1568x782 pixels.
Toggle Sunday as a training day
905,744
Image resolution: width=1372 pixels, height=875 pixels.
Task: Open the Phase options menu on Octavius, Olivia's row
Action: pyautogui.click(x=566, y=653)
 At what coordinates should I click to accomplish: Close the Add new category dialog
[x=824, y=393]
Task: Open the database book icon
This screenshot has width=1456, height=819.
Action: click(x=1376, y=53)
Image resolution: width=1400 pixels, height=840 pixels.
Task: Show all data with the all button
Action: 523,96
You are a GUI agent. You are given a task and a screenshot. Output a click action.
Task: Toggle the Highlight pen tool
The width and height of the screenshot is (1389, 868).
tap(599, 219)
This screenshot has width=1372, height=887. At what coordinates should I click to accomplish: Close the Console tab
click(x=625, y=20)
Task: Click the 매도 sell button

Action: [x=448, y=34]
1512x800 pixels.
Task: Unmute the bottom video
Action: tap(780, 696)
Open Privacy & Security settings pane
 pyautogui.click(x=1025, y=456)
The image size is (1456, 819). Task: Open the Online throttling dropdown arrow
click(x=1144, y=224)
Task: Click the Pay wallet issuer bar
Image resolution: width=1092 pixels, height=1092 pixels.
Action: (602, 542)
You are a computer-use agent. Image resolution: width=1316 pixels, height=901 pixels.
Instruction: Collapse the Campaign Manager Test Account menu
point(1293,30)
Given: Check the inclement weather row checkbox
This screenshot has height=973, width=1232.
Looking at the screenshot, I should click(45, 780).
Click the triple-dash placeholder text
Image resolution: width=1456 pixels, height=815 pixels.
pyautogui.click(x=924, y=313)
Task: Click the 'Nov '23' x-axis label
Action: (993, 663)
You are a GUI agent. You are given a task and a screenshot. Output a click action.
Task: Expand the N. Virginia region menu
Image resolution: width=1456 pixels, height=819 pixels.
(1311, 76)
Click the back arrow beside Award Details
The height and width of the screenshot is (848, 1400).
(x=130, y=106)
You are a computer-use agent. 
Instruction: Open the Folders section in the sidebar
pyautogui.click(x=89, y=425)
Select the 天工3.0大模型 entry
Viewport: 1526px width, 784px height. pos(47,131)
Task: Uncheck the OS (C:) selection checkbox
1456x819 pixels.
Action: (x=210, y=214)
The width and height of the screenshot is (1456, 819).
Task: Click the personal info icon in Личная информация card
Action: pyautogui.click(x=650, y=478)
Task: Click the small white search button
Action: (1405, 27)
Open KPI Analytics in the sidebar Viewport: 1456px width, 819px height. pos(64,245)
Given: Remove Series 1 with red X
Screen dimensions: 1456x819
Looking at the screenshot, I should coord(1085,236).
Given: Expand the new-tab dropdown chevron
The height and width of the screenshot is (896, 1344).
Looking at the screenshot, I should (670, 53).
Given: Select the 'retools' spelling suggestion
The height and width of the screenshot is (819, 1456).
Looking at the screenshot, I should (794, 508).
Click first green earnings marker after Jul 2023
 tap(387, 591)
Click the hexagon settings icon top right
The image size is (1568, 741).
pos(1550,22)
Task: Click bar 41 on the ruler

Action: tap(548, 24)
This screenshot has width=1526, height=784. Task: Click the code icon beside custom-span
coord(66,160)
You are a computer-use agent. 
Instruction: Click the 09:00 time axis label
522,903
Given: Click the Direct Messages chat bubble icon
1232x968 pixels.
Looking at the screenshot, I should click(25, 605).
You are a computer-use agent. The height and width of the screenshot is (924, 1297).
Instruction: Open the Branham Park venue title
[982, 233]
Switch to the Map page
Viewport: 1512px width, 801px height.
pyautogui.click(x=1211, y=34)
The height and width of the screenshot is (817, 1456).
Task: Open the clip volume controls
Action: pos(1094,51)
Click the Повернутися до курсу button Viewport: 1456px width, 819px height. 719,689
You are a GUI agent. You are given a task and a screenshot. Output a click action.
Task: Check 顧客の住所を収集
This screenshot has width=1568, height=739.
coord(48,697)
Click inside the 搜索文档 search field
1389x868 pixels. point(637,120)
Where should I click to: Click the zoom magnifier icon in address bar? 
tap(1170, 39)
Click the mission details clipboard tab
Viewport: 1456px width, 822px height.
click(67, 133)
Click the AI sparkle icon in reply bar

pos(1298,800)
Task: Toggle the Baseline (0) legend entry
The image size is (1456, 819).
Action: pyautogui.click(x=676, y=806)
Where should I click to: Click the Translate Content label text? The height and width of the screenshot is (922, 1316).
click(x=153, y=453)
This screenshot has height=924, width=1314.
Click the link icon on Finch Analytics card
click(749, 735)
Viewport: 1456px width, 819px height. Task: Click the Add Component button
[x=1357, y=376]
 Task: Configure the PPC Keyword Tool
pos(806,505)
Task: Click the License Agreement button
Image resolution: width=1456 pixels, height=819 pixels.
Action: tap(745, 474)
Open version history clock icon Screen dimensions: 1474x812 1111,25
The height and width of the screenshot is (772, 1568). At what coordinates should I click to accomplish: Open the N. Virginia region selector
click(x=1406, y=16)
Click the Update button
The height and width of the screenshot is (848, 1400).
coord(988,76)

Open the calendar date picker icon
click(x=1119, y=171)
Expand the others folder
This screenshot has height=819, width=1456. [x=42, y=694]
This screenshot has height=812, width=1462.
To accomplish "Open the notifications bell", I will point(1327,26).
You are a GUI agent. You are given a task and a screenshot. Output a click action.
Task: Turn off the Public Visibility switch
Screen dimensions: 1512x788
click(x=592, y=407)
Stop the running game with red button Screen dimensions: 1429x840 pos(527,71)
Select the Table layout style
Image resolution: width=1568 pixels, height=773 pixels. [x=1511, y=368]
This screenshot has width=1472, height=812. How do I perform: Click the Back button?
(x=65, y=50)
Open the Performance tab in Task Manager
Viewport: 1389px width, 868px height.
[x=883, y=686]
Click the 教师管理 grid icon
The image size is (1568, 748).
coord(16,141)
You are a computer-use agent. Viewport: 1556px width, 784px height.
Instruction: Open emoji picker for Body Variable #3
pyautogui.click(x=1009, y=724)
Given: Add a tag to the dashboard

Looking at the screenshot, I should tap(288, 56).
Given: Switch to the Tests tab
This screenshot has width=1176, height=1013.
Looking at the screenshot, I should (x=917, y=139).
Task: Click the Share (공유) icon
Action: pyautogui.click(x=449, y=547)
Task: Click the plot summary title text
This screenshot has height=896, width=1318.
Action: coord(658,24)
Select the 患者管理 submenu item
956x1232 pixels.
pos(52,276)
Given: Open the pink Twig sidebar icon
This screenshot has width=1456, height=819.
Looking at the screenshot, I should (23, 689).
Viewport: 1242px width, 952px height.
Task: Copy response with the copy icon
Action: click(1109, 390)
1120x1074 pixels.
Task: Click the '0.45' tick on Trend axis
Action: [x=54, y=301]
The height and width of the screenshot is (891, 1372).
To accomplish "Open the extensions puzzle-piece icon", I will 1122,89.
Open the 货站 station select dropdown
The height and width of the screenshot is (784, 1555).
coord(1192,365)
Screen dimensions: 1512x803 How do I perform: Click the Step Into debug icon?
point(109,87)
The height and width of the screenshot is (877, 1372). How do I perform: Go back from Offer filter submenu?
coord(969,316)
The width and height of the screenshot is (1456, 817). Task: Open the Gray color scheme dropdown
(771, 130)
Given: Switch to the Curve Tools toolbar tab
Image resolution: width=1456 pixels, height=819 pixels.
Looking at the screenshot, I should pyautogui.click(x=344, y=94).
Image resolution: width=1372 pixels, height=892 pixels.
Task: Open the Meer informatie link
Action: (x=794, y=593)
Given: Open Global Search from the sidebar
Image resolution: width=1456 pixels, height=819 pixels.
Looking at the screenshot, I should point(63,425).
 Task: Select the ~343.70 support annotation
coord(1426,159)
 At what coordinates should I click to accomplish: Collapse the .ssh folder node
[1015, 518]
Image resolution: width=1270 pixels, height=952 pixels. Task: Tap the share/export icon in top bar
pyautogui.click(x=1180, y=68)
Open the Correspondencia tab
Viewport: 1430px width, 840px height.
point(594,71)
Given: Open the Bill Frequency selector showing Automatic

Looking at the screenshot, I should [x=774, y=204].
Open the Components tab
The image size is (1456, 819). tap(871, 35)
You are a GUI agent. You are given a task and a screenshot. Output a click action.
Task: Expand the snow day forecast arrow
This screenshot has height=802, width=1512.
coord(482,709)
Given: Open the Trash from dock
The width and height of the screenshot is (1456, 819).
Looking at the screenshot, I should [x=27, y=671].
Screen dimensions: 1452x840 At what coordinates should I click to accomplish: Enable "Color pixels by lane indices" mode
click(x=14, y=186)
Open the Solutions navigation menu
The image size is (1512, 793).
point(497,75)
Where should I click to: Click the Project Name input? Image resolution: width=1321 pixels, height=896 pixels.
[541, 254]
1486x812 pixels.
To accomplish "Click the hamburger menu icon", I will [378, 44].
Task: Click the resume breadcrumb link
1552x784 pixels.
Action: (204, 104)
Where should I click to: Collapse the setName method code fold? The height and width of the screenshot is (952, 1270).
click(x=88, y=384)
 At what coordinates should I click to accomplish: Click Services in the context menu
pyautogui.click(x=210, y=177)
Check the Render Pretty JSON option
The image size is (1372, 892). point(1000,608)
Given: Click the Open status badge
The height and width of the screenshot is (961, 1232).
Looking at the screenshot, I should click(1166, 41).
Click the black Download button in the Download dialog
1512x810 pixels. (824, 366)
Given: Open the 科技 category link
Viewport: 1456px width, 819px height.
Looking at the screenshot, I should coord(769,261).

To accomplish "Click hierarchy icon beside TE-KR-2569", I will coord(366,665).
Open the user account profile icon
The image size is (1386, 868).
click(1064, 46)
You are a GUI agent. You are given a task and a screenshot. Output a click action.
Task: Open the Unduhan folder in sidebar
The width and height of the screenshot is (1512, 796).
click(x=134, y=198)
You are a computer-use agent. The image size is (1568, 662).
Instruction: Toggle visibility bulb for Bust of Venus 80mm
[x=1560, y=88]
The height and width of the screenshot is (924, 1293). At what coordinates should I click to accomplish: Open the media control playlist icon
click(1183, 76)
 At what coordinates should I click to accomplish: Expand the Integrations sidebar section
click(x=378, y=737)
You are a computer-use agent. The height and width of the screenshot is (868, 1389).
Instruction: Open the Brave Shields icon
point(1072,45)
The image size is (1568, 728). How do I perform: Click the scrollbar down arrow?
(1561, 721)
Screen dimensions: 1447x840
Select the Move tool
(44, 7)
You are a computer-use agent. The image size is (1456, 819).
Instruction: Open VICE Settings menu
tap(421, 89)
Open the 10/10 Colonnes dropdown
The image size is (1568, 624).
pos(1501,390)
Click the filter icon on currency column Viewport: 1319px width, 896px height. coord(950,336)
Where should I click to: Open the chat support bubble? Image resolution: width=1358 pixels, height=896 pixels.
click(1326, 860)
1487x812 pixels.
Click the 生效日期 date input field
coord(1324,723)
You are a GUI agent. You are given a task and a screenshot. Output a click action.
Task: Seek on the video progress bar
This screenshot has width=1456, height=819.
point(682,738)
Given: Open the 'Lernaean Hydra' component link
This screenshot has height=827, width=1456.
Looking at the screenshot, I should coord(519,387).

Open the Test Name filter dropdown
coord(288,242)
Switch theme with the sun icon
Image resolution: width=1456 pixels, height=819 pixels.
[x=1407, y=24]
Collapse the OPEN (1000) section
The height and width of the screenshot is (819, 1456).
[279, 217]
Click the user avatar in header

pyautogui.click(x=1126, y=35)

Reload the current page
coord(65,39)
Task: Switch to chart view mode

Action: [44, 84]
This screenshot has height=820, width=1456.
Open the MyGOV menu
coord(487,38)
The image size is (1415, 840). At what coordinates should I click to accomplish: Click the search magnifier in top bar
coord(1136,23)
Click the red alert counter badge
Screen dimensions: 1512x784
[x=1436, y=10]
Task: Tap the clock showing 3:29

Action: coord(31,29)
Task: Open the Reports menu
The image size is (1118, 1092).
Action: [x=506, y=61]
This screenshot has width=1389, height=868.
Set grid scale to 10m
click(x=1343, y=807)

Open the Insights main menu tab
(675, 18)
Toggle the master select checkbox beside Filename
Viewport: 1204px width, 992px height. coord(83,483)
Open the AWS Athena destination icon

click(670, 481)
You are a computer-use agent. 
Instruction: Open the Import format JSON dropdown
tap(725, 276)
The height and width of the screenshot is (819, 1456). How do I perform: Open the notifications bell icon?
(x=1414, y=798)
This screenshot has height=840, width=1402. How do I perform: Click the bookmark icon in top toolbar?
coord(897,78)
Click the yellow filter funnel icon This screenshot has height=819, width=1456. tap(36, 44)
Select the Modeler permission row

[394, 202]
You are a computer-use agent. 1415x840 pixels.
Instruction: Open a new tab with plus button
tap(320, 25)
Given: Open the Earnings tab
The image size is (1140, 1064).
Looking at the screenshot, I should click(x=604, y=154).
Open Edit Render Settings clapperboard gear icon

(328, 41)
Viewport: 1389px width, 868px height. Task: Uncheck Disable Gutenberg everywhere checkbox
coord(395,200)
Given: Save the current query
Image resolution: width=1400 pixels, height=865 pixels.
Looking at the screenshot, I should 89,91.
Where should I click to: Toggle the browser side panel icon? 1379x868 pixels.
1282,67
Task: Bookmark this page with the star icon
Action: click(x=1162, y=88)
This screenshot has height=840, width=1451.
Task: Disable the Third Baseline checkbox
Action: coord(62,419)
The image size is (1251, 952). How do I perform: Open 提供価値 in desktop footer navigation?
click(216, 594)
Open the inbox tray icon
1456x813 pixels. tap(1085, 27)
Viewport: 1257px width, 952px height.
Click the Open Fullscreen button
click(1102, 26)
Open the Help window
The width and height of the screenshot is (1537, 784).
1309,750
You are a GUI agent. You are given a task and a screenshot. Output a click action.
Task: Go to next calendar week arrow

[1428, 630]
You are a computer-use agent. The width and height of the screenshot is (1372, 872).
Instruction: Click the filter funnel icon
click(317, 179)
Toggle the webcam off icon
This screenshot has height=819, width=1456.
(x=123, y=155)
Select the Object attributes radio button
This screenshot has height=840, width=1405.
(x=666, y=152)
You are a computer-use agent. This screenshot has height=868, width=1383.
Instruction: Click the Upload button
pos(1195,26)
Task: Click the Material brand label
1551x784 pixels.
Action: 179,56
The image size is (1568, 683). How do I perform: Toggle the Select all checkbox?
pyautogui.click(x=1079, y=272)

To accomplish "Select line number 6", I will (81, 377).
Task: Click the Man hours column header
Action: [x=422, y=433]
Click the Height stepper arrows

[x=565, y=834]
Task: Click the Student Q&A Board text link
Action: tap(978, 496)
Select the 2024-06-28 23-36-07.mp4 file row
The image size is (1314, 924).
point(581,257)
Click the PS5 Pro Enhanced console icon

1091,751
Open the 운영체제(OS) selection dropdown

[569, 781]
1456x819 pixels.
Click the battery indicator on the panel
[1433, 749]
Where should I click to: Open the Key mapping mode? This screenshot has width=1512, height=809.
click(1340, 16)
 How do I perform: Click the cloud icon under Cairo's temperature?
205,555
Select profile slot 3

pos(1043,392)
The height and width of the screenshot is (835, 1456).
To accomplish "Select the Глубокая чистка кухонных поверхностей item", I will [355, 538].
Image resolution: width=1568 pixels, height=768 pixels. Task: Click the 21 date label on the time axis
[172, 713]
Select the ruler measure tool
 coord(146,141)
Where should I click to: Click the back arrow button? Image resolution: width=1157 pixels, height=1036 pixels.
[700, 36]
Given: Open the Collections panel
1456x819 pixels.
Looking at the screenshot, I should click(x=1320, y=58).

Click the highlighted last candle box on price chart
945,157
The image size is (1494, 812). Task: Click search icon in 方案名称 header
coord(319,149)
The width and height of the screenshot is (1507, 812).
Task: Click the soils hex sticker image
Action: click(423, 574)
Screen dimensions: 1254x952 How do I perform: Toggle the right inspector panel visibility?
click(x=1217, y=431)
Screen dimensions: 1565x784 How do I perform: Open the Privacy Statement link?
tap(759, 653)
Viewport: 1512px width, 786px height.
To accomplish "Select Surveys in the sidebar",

──────────

● **EXERCISE INSTRUCTIONS**
Everything from the line with "Where should I click to: Click the back" to the last line of the data is what to return, word for word; leave out the rest.

● **RESULT FOR THIS EXERCISE**
Where should I click to: Click the back arrow button? Image resolution: width=1157 pixels, height=1036 pixels.
[700, 36]
Given: Open the Collections panel
1456x819 pixels.
Looking at the screenshot, I should click(x=1320, y=58).

Click the highlighted last candle box on price chart
945,157
The image size is (1494, 812). Task: Click search icon in 方案名称 header
coord(319,149)
The width and height of the screenshot is (1507, 812).
Task: Click the soils hex sticker image
Action: click(423, 574)
Screen dimensions: 1254x952 How do I perform: Toggle the right inspector panel visibility?
click(x=1217, y=431)
Screen dimensions: 1565x784 How do I perform: Open the Privacy Statement link?
tap(759, 653)
Viewport: 1512px width, 786px height.
To accomplish "Select Surveys in the sidebar",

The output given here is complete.